L’anno prossimo si dovrebbe cominciare con la “pensione di cittadinanza”, cioè l’innalzamento dell’assegno minimo da 500 a 780 euro (la cifra del reddito di cittadinanza). Costerebbe intorno ai due miliardi e dovrebbe essere operativa dal primo gennaio. Alla riforma dei centri per l’impiego andrebbero altri due miliardi, di cui uno potrebbe essere recuperato dai fondi comunitari. Una volta completato questo passaggio, fra maggio e giugno, dovrebbe partire il reddito di cittadinanza vero e proprio. Per coprire solo il secondo semestre del 2019 basterebbero sei miliardi, di cui tre sono già a bilancio (si tratta delle risorse stanziate dal governo Gentiloni per il Reddito d’inclusione).
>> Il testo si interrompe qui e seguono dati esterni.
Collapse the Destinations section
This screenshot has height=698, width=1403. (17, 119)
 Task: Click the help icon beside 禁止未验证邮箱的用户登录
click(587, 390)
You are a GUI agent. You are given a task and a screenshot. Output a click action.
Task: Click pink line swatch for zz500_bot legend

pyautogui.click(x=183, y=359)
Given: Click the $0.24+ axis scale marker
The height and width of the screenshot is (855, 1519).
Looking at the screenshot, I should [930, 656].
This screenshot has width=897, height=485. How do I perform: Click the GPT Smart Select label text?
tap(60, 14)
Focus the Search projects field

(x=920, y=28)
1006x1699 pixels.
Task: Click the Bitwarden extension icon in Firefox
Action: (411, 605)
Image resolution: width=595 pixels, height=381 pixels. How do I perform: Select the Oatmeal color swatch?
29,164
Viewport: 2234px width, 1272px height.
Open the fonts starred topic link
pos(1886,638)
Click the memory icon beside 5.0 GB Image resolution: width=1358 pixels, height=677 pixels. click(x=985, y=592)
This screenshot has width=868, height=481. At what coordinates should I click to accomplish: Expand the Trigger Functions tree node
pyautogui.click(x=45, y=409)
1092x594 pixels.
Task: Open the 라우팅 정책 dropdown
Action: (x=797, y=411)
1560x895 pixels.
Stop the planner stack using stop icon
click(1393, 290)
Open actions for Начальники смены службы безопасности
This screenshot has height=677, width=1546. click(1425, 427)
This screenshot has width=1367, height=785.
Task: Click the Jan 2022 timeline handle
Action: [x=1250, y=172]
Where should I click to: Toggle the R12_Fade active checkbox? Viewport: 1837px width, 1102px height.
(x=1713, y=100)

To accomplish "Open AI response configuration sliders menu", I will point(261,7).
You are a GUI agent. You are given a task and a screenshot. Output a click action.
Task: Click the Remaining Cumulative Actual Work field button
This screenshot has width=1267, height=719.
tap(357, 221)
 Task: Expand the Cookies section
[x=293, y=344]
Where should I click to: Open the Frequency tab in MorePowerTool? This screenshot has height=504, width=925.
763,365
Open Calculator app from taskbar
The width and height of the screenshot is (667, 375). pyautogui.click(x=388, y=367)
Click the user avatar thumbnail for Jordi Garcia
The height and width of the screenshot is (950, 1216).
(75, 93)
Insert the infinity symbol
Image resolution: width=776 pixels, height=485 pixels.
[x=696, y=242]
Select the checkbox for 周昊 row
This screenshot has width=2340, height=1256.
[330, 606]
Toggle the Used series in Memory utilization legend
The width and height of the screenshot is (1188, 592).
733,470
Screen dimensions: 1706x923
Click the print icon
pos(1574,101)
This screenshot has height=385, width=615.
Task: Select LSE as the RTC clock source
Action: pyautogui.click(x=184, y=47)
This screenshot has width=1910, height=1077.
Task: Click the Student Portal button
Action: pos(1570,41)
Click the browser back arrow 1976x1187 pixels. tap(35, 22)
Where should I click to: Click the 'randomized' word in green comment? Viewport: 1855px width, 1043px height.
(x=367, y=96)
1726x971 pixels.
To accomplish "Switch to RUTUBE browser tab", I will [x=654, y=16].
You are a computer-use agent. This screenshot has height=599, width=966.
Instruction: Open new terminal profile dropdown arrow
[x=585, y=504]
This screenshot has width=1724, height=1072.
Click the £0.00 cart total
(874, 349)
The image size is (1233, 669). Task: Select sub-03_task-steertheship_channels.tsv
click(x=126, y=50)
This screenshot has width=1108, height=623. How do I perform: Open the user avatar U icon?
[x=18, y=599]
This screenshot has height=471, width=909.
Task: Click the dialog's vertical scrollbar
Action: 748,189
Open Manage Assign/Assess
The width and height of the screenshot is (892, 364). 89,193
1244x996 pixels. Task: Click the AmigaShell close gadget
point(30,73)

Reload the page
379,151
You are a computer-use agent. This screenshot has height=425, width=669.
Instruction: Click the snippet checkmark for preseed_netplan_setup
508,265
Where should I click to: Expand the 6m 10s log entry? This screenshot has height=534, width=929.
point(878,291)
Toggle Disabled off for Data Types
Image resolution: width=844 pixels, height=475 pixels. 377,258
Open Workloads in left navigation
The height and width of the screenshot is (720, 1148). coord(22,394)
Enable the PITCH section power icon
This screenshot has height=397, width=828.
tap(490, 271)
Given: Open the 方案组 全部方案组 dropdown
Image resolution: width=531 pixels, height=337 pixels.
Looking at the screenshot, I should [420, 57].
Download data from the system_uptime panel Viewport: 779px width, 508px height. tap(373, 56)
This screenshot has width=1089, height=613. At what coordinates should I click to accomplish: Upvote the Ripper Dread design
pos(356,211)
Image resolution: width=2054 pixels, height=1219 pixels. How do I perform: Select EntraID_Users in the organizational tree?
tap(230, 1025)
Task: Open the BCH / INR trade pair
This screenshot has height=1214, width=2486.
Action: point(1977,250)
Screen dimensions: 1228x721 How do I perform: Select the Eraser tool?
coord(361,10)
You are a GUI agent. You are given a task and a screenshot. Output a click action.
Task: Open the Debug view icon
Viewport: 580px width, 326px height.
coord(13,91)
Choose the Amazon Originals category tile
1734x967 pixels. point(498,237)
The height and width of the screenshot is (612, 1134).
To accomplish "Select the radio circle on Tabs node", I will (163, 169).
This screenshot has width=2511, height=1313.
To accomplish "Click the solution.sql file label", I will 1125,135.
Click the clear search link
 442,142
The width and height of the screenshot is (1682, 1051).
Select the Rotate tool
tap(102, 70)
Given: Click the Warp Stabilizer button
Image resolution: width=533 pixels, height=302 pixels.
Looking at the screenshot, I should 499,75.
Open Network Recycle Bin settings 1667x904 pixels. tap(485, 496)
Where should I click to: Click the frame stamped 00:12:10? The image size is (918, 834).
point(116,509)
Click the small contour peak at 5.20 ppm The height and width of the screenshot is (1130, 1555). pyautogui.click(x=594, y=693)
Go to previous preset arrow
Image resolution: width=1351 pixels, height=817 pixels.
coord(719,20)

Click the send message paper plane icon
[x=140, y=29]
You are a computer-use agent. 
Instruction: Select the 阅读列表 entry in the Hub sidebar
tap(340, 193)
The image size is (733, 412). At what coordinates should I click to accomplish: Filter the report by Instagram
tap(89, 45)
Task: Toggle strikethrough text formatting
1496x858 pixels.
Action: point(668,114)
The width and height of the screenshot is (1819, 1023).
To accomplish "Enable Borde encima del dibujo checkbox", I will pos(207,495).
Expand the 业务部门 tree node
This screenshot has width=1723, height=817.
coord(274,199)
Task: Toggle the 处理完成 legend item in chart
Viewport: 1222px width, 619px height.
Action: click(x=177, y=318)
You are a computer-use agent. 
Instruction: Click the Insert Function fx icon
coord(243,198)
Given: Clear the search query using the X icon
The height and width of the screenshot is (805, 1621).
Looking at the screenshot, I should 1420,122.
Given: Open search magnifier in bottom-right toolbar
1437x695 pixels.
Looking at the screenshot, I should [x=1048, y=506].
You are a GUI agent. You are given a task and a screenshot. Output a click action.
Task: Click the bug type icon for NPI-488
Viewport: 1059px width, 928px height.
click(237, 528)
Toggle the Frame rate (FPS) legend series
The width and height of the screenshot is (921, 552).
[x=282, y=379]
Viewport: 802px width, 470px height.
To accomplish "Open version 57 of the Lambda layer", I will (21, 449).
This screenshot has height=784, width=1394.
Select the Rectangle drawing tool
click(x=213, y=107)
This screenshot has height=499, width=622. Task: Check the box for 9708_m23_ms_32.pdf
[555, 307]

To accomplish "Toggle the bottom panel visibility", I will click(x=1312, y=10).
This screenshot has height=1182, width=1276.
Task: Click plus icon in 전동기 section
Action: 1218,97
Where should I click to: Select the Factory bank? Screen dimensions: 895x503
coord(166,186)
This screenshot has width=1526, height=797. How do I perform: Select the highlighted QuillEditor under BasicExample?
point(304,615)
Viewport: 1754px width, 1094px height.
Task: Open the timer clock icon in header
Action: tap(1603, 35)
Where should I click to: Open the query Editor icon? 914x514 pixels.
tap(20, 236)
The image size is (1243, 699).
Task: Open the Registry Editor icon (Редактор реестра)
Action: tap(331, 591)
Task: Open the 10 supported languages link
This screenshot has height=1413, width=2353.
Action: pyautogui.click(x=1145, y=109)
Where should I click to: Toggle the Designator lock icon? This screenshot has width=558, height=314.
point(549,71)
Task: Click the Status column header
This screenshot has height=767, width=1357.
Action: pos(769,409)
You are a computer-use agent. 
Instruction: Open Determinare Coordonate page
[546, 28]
Dal 2020 il costo raddoppierebbe, ma questo è un problema che ci si porrà più avanti.

 

Quanto alla flat tax, la sua introduzione avverrà a tappe lungo tutta la legislatura e il risultato sarà molto diverso dall’aliquota unica al 15% sbandierata dai leghisti in campagna elettorale. L’anno prossimo si comincerà sicuramente da un’estensione del regime dei minimi per le partite Iva: la tassazione agevolata al 15% sarà concessa a chi fattura fino a 100mila euro, mentre adesso il tetto varia da 25mila a 50mila euro a seconda dell’attività.

 

L’aspetto più importante è però quello che riguarda le aliquote Irpef. Nel 2019 potrebbero essere ridotte da cinque a tre (21% per i redditi da 15 a 28mila euro, 38% da 28 a 75mila e 43% per chi supera quota 75mila), con l’obiettivo di scende a due entro la fine della legislatura (probabilmente una al 21 e una al 33%). Il costo totale dell’operazione si aggira intorno ai 15 miliardi, ma nella prossima legge di Bilancio basterà stanziarne 6-7. Il famoso topolino partorito dalla montagna, se si pensa che per l’aliquota unica al 15% di miliardi ne servirebbero 50.

 

Infine, la controriforma delle pensioni. Smontare completamente la legge Fornero costerebbe 14 miliardi, perciò anche in questo caso addio sogni di gloria. Da settimane l’unica novità di cui si parla è l’introduzione della “quota 100”, cioè la possibilità di andare in pensione quando la somma fra età anagrafica e anni di contributi arriva almeno a 100. Detta così, la misura imporrebbe di trovare circa 8 miliardi, ma si sta pensando di fissare l’età minima per lasciare il lavoro a 64 anni: in questo modo la platea beneficiaria della quota 100 si ridurrebbe, abbassando il costo dell’intervento di un paio di miliardi.

 

A tutte queste spese bisogna poi sommare i 12,4 miliardi necessari a evitare che dal primo gennaio scatti l’aumento dell’Iva (l’aliquota ridotta salirebbe dal 10 all’11,5% e quella ordinaria dal 22 al 24,2%) e altri tre miliardi e mezzo per le cosiddette “spese indifferibili”, tra cui le missioni all’estero.

 

Alla fine, perciò, anche la versione light della manovra rischia di essere troppo pesante per le casse dello Stato. La soluzione del rebus dipenderà in buona parte dalle capacità di mediazione di Tria, che ha il doppio compito di trovare le coperture e negoziare con Bruxelles, il tutto senza far innervosire troppo Di Maio e Salvini. Il numero uno del Tesoro vorrebbe anche mantenere il rapporto-deficit Pil entro l’1,6%, assai lontano dal limite del 3% tante volte evocato nelle scorse settimane. Intanto, agenzie di rating e fondi speculativi stanno a guardare. Con il dito sul grilletto.